REQUISITO 1
No texto sobre O Gigante de Ferro, que altura tem o robô misterioso?

TEXTO PARA LEITURA
O Gigante de Ferro, de Brad Bird

Iron Giant, EUA, 1999





Exibido no Brasil apenas em alguns festivais de animação e na TV a cabo, O Gigante de Ferro destaca-se como uma das melhores animações norte-americanas dos últimos anos, sendo uma das únicas em longa-metragem (ao lado da série Toy Story) a trazer um algo novo para além das recorrentes pirotecnias gráficas. Ultrapassando os limites do fabulário Disney, mas também negando o sarcasmo fácil de algumas produções infanto-juvenis off-Disney (leia-se Shrek), o filme de Brad Bird retrabalha a tradição fabular da animação norte-americana, através de uma narrativa que entremeia o olhar fantástico e o realista, criando um paradigma onde o gesto mágico não se sobrepõe enquanto fuga moral do cotidiano, mas se insere enquanto comentário criativo. A ladainha do mundo da imaginação, comum aos produtos voltados ao público infantil, é deixada de lado – também não optando pelo discurso opaco do sarcasmo negativo.

O Gigante de Ferro trabalha justamente os limites entre o fabulário cotidiano de meados do século XX e os eventos geopolíticos concretos que o permeavam. Utilizando o ícone do mistério de Roswell (1947) como ponto de desdobramento, de dobra, o filme trabalha uma inusitada concretização das imagens do medo e do encantamento norte-americano: a figura de um misterioso robô de 30 metros de altura. “O Sputnik”, dizem alguns; “um Alienígena”, dizem outros; “um ataque russo”, afirmam todos pelas ruas da pequena cidade...mas não é nada disso (?):

Dotado de um incalculável poder de destruição, vindo dos céus sem causa ou motivo definido, o gigante de ferro reúne em seu corpo uma espécie de amálgama da identidade norte-americana do pós-guerra: o terror da ameaça comunista, o encantamento das invasões interplanetárias, o orgulho tecnológico dos EUA (a TV) em pleno vapor de sua expansão. Partindo da lanchonete tomada pelo incipiente rock n' roll, passando pelos filmes educativos que ensinam crianças a como se defender de um ataque nuclear, ao expansionismo da intervenção dos serviços secretos norte-americanos no dia-a-dia, chegando a configuração de famílias sem-pai decorrentes da 2a guerra, o filme promove uma delicada composição dos ícones de uma certa cultura do orgulho e da paranóia.

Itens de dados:
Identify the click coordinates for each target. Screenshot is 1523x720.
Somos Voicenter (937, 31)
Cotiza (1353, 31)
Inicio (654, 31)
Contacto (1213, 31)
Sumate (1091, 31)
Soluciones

REQUISITO 2
Apresente todas as linhas dos registros numa tabela Markdown com as colunas nº e Linha, omitindo as linhas em branco.

RESPOSTA ESPERADA 1
30 metros.

RESPOSTA ESPERADA 2
| nº | Linha |
|---|---|
| 1 | Identify the click coordinates for each target. Screenshot is 1523x720. |
| 2 | Somos Voicenter (937, 31) |
| 3 | Cotiza (1353, 31) |
| 4 | Inicio (654, 31) |
| 5 | Contacto (1213, 31) |
| 6 | Sumate (1091, 31) |
| 7 | Soluciones |